Das Bundesverwaltungsgericht hat am 26.05.2020 zum Aktenzeichen 1 C 12.19 entschieden, dass der Ausschluss des Familiennachzugs bei zu aufenthaltsrechtlichen Zwecken begründetem Verwandtschaftsverhältnis nicht auf den Nachzug der leiblichen ausländischen Mutter zu ihrem minderjährigen Kind anwendbar ist, dessen deutsche Staatsangehörigkeit aus der rechtlich wirksamen Anerkennung durch einen deutschen Staatsangehörigen folgt.

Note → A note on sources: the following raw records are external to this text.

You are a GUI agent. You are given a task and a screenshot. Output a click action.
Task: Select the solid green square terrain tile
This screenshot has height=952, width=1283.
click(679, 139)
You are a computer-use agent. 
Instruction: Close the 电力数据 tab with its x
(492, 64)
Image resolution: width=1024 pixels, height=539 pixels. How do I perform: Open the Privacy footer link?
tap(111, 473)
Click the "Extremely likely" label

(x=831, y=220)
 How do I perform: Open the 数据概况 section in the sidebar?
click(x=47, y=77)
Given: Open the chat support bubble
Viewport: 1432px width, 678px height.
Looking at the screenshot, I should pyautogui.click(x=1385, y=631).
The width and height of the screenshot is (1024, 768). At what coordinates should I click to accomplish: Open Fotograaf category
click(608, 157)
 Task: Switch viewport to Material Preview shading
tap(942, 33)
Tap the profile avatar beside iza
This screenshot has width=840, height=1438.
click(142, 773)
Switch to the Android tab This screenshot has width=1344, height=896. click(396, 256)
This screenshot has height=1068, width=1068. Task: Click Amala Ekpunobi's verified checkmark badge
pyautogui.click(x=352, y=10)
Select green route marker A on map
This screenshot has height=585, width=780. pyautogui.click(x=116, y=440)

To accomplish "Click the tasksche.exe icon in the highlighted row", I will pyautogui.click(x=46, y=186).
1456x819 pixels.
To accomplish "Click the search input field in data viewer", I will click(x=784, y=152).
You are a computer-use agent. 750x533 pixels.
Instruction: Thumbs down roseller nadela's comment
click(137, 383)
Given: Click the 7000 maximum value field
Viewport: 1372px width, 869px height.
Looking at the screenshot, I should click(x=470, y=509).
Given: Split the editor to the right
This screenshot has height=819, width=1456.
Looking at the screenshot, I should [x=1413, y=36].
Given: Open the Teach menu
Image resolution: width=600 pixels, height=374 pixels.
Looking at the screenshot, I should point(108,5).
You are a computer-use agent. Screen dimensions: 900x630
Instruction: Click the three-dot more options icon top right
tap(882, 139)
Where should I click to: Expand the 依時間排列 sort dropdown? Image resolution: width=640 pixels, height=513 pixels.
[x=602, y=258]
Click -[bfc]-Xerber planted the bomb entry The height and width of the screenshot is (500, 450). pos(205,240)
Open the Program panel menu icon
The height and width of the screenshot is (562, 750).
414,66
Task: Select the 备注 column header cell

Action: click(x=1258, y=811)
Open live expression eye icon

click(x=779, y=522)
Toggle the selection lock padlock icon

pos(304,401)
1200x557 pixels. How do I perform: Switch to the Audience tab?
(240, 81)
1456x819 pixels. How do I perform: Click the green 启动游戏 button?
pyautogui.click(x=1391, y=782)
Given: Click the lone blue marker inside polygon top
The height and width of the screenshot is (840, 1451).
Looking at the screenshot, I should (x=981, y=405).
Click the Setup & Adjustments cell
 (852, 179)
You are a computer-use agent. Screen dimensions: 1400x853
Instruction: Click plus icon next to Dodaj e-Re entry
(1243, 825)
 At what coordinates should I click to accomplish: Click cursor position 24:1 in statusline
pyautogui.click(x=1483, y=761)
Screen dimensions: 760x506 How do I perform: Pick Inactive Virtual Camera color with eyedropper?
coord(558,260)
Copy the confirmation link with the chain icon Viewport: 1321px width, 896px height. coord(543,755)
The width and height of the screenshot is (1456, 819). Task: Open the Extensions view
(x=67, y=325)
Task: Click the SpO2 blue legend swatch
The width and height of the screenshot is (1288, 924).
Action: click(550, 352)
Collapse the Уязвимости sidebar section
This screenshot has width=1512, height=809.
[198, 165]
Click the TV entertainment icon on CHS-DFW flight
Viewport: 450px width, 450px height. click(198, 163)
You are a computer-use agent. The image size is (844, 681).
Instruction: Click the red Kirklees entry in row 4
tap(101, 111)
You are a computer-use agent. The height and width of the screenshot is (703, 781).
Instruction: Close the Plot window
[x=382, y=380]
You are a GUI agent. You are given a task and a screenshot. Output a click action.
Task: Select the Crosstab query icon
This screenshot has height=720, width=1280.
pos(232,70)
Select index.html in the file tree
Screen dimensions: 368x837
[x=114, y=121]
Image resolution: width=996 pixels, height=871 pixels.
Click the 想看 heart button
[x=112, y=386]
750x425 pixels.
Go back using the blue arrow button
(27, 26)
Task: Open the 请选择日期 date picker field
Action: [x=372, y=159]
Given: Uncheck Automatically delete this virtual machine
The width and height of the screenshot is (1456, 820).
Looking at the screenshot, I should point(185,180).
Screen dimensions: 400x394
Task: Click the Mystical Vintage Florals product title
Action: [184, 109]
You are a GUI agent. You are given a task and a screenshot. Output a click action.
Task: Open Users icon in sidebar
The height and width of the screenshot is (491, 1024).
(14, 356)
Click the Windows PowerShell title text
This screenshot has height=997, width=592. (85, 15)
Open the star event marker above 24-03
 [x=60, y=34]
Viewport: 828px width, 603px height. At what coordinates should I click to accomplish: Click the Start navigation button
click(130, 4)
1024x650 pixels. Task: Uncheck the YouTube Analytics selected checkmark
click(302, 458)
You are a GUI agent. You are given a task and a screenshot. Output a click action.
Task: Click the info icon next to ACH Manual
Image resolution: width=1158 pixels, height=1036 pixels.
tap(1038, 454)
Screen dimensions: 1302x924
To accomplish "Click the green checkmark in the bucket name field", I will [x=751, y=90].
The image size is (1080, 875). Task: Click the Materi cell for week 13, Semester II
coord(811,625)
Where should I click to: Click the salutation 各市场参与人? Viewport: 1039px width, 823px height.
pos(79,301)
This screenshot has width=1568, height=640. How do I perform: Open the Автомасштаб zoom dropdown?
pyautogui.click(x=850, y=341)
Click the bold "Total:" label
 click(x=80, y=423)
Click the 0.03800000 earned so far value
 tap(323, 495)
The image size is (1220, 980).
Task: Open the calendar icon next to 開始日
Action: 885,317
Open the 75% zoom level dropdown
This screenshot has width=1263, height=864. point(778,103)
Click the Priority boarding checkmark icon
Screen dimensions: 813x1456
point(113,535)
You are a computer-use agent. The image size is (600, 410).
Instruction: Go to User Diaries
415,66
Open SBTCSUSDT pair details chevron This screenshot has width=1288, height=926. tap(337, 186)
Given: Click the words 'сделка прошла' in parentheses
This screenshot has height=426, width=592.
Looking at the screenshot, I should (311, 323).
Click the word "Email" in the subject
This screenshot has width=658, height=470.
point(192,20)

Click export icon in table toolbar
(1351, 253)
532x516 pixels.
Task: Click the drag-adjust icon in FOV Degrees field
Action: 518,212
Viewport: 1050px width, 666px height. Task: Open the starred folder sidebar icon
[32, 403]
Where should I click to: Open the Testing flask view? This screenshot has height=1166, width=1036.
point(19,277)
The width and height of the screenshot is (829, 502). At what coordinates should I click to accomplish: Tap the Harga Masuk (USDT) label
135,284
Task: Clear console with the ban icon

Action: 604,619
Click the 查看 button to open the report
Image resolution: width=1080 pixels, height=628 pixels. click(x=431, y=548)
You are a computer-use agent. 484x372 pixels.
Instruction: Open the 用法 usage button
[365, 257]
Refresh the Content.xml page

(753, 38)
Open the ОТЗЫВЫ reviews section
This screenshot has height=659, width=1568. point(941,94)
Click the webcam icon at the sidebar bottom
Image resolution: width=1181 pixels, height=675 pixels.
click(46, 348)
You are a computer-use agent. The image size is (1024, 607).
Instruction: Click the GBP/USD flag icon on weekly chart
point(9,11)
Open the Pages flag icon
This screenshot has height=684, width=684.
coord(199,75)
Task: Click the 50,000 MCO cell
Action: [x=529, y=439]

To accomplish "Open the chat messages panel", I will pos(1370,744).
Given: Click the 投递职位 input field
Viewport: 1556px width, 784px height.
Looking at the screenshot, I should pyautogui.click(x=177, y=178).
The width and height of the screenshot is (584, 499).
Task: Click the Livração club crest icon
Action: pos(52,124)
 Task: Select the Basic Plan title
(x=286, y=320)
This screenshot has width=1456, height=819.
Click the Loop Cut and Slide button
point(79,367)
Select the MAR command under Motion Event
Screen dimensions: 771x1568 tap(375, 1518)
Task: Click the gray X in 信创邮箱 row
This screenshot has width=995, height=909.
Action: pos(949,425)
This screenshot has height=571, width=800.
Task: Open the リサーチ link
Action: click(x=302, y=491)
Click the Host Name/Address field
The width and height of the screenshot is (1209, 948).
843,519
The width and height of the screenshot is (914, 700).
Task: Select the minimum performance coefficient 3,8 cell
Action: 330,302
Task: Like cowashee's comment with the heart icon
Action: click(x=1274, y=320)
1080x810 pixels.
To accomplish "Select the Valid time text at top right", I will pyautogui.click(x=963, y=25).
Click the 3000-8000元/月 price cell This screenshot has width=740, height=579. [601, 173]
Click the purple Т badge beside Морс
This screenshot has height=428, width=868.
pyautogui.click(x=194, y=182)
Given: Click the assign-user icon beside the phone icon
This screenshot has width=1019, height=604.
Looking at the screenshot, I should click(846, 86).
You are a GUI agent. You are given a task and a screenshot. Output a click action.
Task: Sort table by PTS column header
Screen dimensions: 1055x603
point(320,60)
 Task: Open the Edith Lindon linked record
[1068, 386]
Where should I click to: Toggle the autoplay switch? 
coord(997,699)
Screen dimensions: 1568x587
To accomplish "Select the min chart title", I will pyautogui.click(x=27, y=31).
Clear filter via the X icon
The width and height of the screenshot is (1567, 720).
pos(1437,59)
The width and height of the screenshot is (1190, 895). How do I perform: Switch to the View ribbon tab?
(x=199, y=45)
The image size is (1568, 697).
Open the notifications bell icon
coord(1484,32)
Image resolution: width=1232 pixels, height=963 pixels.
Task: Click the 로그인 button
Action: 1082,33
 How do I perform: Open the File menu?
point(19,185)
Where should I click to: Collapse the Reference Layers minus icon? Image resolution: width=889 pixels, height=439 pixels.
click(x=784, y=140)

Aus der Pressemitteilung des BVerwG Nr. 25/2020 vom 26.05.2020 ergibt sich:
Die Klägerin, eine vietnamesische Staatsangehörige, reiste im Mai 2005 in das Bundesgebiet ein. Nach der Rücknahme eines Asylantrages wurde ihr Aufenthalt zunächst geduldet. Im Mai 2006 erkannte ein deutscher Staatsangehöriger die Vaterschaft für ihren seinerzeit noch ungeborenen Sohn an. In der Folgezeit wurde ihr eine humanitäre Aufenthaltserlaubnis nach § 25 Abs. 5 AufenthG erteilt. Im November 2009 beantragte die Klägerin nach einem Umzug in den Zuständigkeitsbereich der Beklagten dort die Erteilung einer Aufenthaltserlaubnis zum Zwecke der Wahrung der familiären Lebensgemeinschaft zwischen ihr und ihrem Sohn (§ 28 Abs. 1 Satz 1 Nr. 3 AufenthG). Wegen des Verdachts einer Vaterschaftsanerkennung allein aus aufenthaltsrechtlichen Gründen (Zweckvaterschaftsanerkennung) wurde der Antrag nicht beschieden. Ein behördlicher Vaterschaftsanfechtungsantrag wurde im Anschluss an die Feststellung der Nichtigkeit des § 1600 Abs. 1 Nr. 5 BGB a.F. durch das BVerfG zurückgenommen. Auf die beim Verwaltungsgericht erfolglose Untätigkeitsklage hin hat der Verwaltungsgerichtshof die Beklagte zur auch rückwirkenden Erteilung der begehrten Aufenthaltserlaubnis verpflichtet. Die Ausschlussklausel des § 27 Abs. 1a Nr. 1 Alt. 2 AufenthG sei nicht auf den Nachzugsanspruch einer ausländischen Mutter zu ihrem deutschen Kind anzuwenden, das die deutsche Staatsangehörigkeit aufgrund der Vaterschaftsanerkennung durch einen Deutschen erworben hat.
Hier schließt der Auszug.